[Stored data]
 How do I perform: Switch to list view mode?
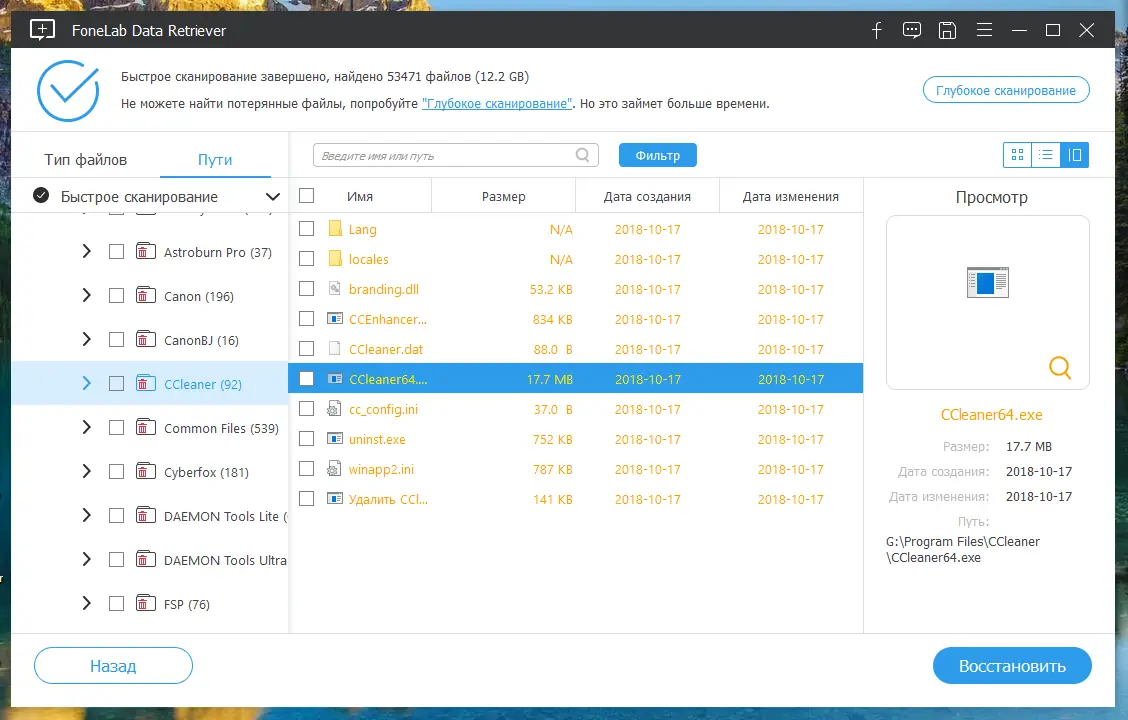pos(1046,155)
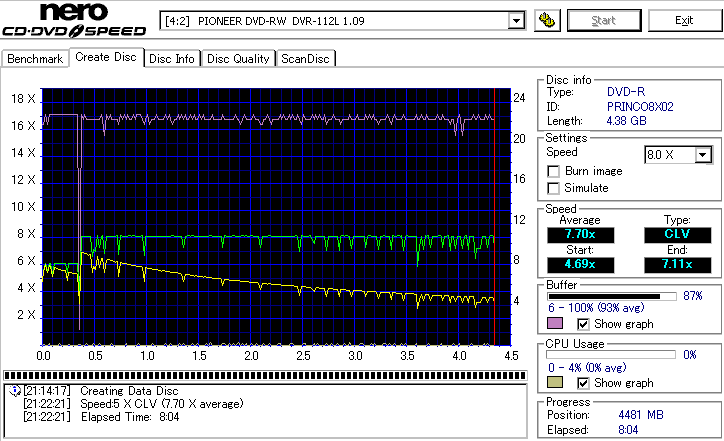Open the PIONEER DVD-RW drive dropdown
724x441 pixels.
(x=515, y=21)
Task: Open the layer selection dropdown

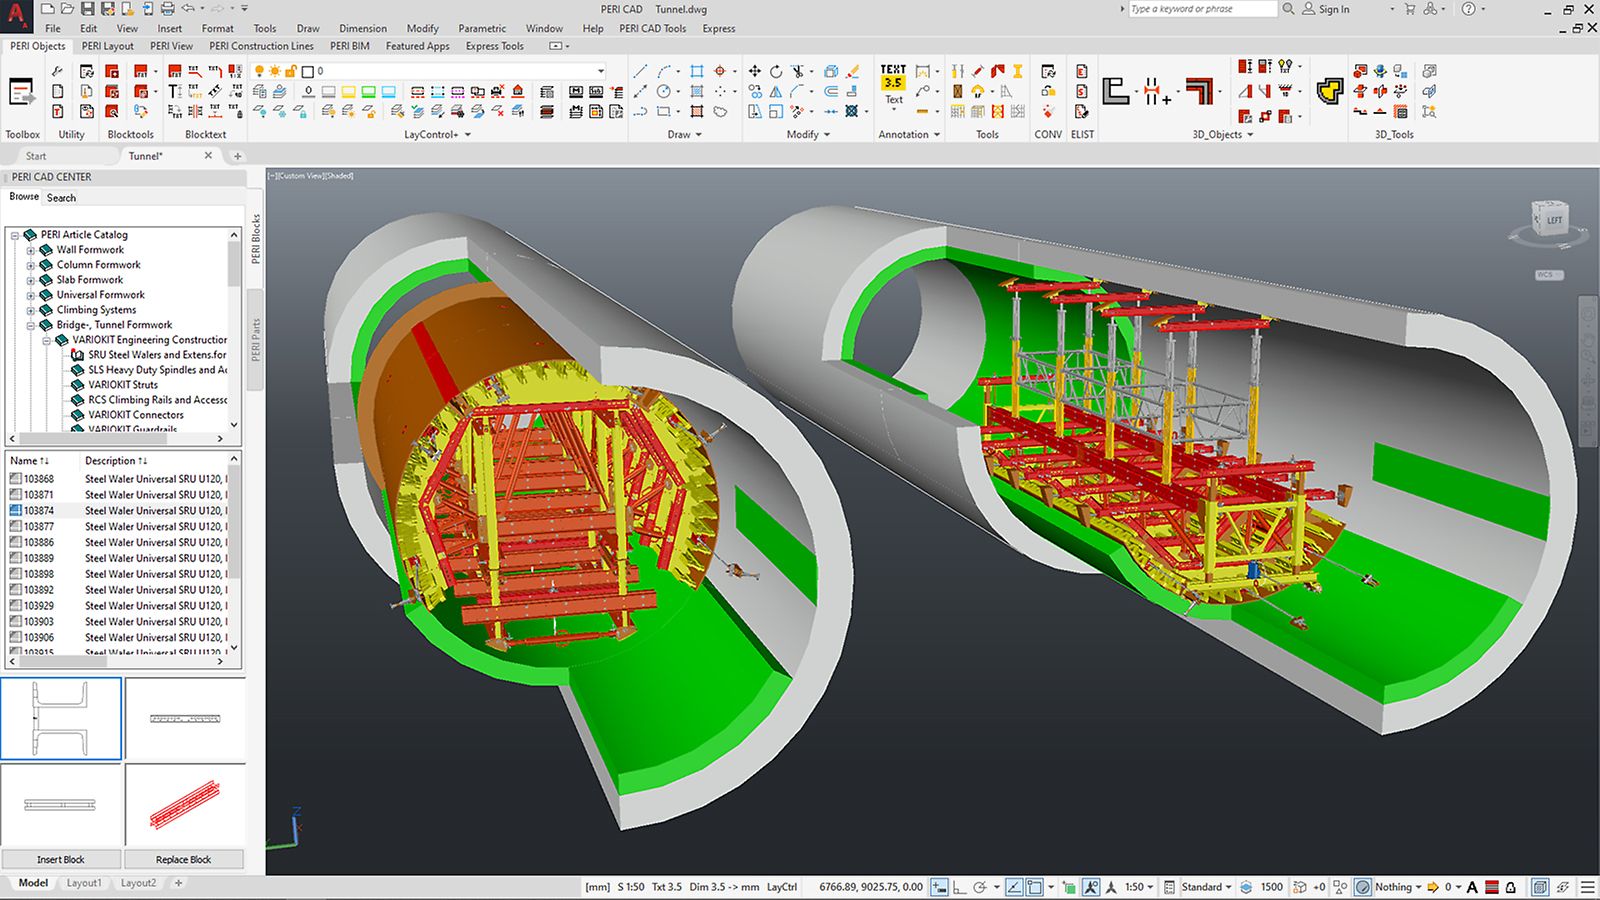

§ **About this exercise**: All of the records above should be returned exactly, though the pictures should not.

§ **Result below**:
 How do I perform: Switch to list view mode?
pos(1046,155)
Open the PIONEER DVD-RW drive dropdown
724x441 pixels.
(x=515, y=21)
Task: Open the layer selection dropdown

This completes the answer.